→ Entries provided:
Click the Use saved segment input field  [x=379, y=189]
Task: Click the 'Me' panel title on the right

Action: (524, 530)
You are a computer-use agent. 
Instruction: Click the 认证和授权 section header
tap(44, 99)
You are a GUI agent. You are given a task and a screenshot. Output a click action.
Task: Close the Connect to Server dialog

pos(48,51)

...

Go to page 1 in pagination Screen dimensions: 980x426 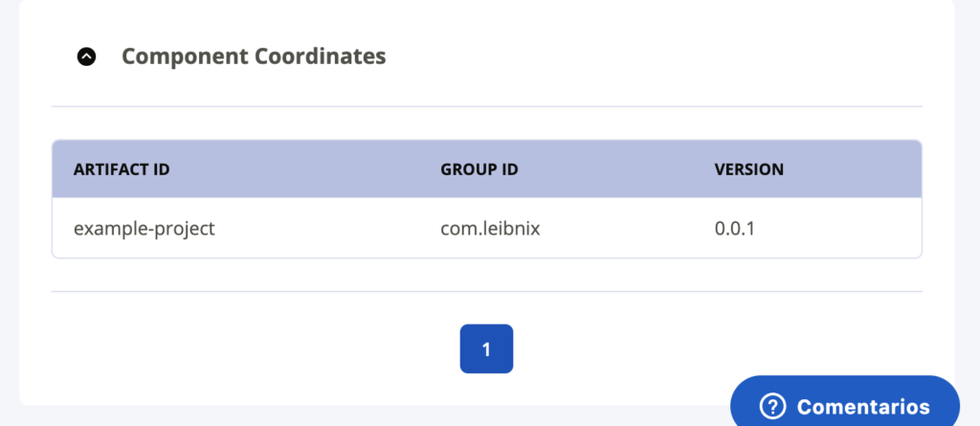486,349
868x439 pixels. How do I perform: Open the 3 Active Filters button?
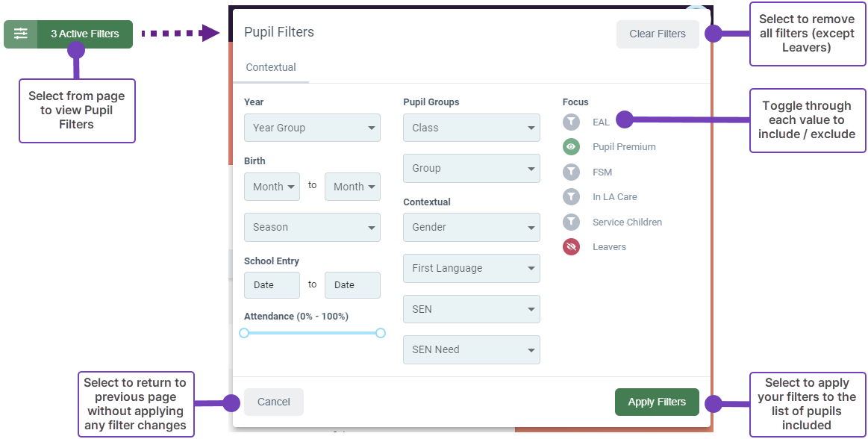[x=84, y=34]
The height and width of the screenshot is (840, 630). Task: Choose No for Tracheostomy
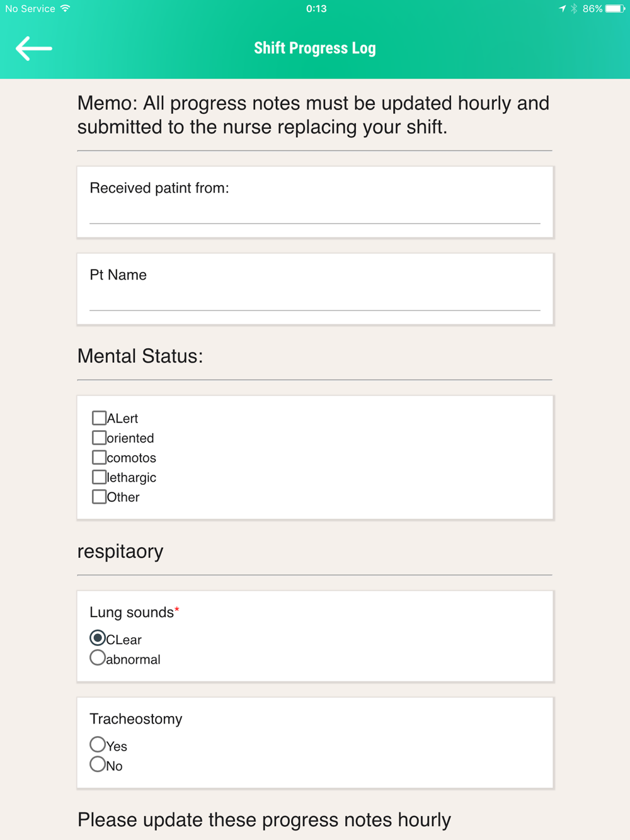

→ Your goal: Scan the records above for the word "agent". Copy each line that has it.

→ Task result:
You are a computer-use agent. 
You are a GUI agent. You are given a task and a screenshot. Output a click action.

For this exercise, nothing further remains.